Our long held theory is that excessive growth in the utilization of derivatives has added greatly to systemic risk and has impeded long term economic growth, cautions Alan Newman, editor of CrossCurrents.

In our view, the expansion in notional values of derivatives is the most significant development for the financial markets and the economy in the 27 years we have published Crosscurrents.

The core of our thesis is the absolute dominance of too few players holding monstrously large drivative portfolios. Experience has shown that the concentration of trillions of dollars of notional values in only a handful of banks has the potential to disrupt the markets.

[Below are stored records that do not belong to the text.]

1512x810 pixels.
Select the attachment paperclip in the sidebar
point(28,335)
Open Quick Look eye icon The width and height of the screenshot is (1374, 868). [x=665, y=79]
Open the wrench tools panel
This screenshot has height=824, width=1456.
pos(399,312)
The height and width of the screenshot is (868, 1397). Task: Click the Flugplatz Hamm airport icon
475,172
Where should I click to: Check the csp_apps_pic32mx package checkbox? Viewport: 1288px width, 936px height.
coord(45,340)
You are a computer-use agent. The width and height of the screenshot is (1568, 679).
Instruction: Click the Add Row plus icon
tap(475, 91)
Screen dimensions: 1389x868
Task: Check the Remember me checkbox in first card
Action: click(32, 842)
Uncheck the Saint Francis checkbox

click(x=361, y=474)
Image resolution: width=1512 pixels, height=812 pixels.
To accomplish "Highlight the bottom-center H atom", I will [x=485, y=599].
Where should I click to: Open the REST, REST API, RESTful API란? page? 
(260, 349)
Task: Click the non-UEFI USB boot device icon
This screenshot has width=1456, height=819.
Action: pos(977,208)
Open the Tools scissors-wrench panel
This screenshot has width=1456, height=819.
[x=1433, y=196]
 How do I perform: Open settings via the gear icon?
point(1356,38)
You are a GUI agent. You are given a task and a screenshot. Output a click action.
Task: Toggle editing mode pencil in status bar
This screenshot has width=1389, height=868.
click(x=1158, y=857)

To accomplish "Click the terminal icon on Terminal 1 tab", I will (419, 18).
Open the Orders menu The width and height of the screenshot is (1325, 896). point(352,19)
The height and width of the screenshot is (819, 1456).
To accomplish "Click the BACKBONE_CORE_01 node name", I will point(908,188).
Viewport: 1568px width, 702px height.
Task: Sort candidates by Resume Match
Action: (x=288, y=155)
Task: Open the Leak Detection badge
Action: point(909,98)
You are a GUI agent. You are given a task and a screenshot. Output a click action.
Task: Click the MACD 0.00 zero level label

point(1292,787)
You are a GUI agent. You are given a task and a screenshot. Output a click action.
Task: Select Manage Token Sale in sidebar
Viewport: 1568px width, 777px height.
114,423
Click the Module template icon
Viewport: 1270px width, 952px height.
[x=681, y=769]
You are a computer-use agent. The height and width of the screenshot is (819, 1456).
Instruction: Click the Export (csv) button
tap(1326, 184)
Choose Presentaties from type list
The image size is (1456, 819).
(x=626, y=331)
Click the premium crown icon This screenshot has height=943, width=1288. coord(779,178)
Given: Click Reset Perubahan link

It's not a guarantee of disruption, only a indicator of what occur.

Simply put, the odds of an unmanageable dislocation sharply when risks are on the shoulders of too few players; and when the markets break, they break hard.

When stocks peaked in 1987, the entire capitalization of the market was roughly $3.2 trillion. At its peak, "portfolio insurance" totaled $90 billion, roughly 2.8% of total market cap.
Unfortunately, the mechanics of the scheme directed portfolio managers to sell stock index futures when the market fell?by 3%. It worked quite well when stocks were rising and when the inevitable modest corrections ensure.

However, when the market was faced with a heavy sell off, all preconceived ideas of how things would work went out the window and the market crashed 22.6%.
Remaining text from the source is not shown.